Voir les 4 commentaires

  • petite souris • 21/10/2009 - 10:48

    "rien ne va plus"

    Mais cela dépend pour qui.........

    D’abord pour les copains du pouvoir et aussi pour le fisc.

    Ah ! vous voulez parler de la santé du peuple !!

    mais là vous utilisez deux gros mots : santé & peuple dont l’usage et la définition ne sont pas connus de ceux qui nous gouvernent.

    ..........et vous le savez !

    • Pic et Puce • 21/10/2009 - 20:50

      Cela sent de plus en plus mauvais en France...la frénésie aux jeux reflète un pays extrêmement malade....Où sont passés les idéaux qui ont fait les grands hommes...On va donc abreuver une masse inculte aux jeux, les trépaner encore davantage tout en enrichissant les petits copains du pouvoir...Ecoeurant !

    • hugo • 23/10/2009 - 19:30

      Il s’agit ici de mettre de l’ordre sur les jeux d’argent sur internet en les légalisant par une législation et pas de dérèglementer. Aujourd’hui les jeux en ligne sont interdits par la loi mais tous les internautes français peuvent y jouer sans problème, sauf éventuellement les joueurs de poker pro pour rapatrier leurs gains sur un compte bancaire en France. Donc soit on régule la situation en assurant un minimum de contrôle sur les sites de jeux ce qui permet aussi une imposition fiscale soit on bloque les sites internet en question mais à ce moment là ce n’est plus très égalitaire si la Française des Jeux garde sont monopole et les casino leur licence.

      Sinon je suis entièrement d’accord l’augmentation des joueurs de jeux d’argent (surtout de hasard) est révélateur d’un pays sclérosé mais ce n’est pas par l’interdiction que le problème sera réglé.

    Répondre à ce message

  • cutcut • 23/10/2009 - 15:07

    hé oui, quand le citoyen se verra suspendre sa connexion à la va vite par un juge pressé pour accès illégal à la culture, les casinos auront le plaisir de débattre dans une longue procédure qui leur laissera le temps de faire assez d’argent pour payer avocats, frais de condamnations et prises de bénéfices.
    Décidément, elle est belle la vie quand on a du pognon.

    En attendant, je me demande combien tomberont dans le panneau et seront ruinés en tombant sur les pages de plus en plus nombreuses d’"honnête gens comme tout le monde" qui vous dévoilent leurs "secrets" pour gagner des milliers d’euros par mois au casino en ligne.Tapez simplement "comment devenir riche" ou "comment gagner de l’argent" dans l’ami google, c’est édifiant.

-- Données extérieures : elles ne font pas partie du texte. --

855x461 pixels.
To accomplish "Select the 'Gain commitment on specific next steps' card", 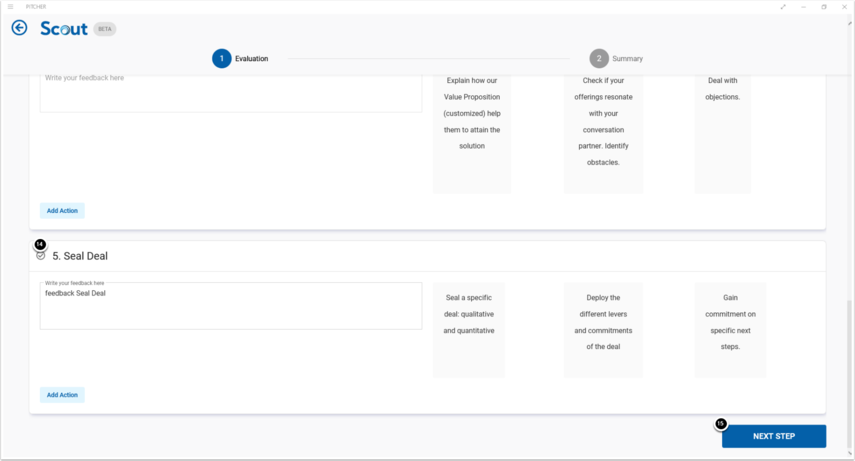I will 730,330.
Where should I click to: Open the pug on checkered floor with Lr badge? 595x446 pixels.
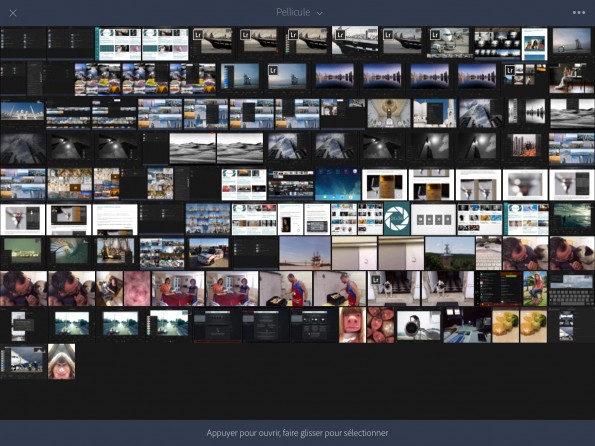[x=394, y=288]
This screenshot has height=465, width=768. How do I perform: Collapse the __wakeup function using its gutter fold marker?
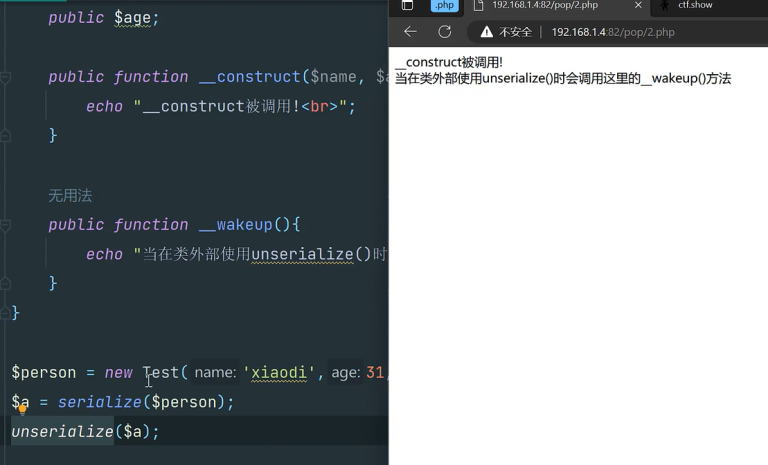pos(5,225)
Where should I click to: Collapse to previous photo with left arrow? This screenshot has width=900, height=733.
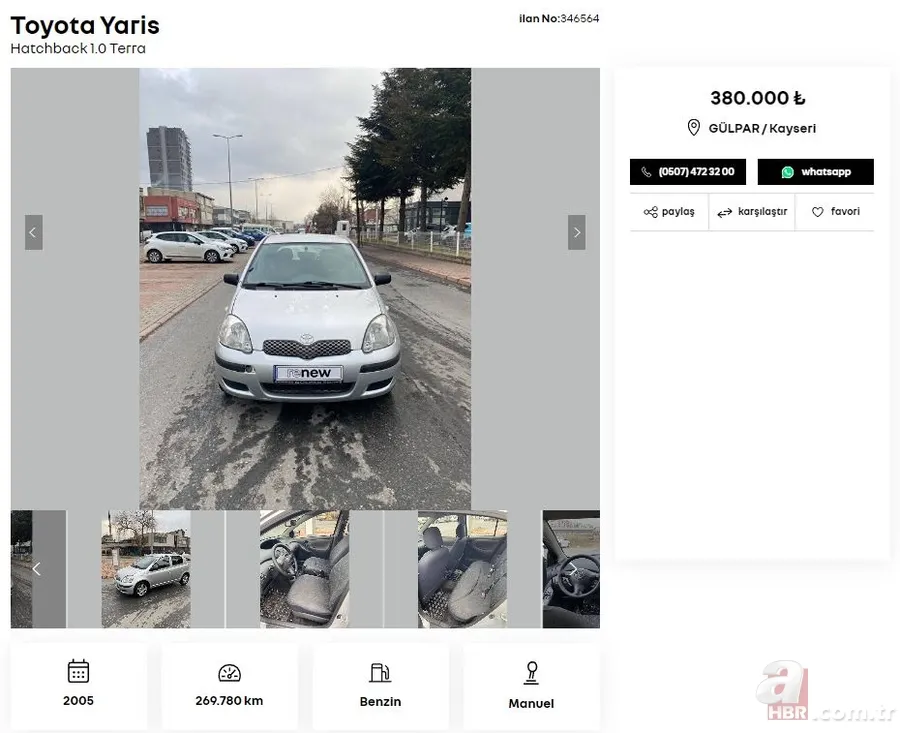pos(33,232)
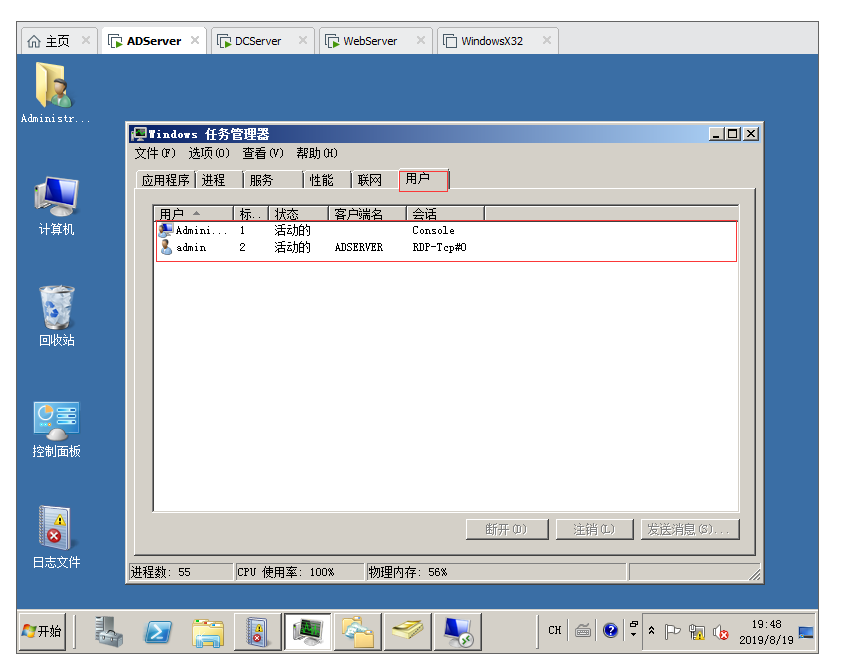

    Vous qui n’êtes pas trop démuni, vous vous doutez bien qu’il y a un hic (en cherchant un peu on apprend surtout la technique infaillible qui permet aux casinos de voler les internautes naïfs) mais combien d’esprits influençables au bord de la ruine se jetteront avec toute l’énergie du désespoir dans ces escroqueries ? Et ce alors que la misère pour tous est au programme des années à venir ?

    Au gouvernement, on n’en a cure et on doit se féliciter d’entretenir le portefeuille des copains. Oui, vraiment, elle est chouette la vie quand on a une rollex au poignet en guise de conscience.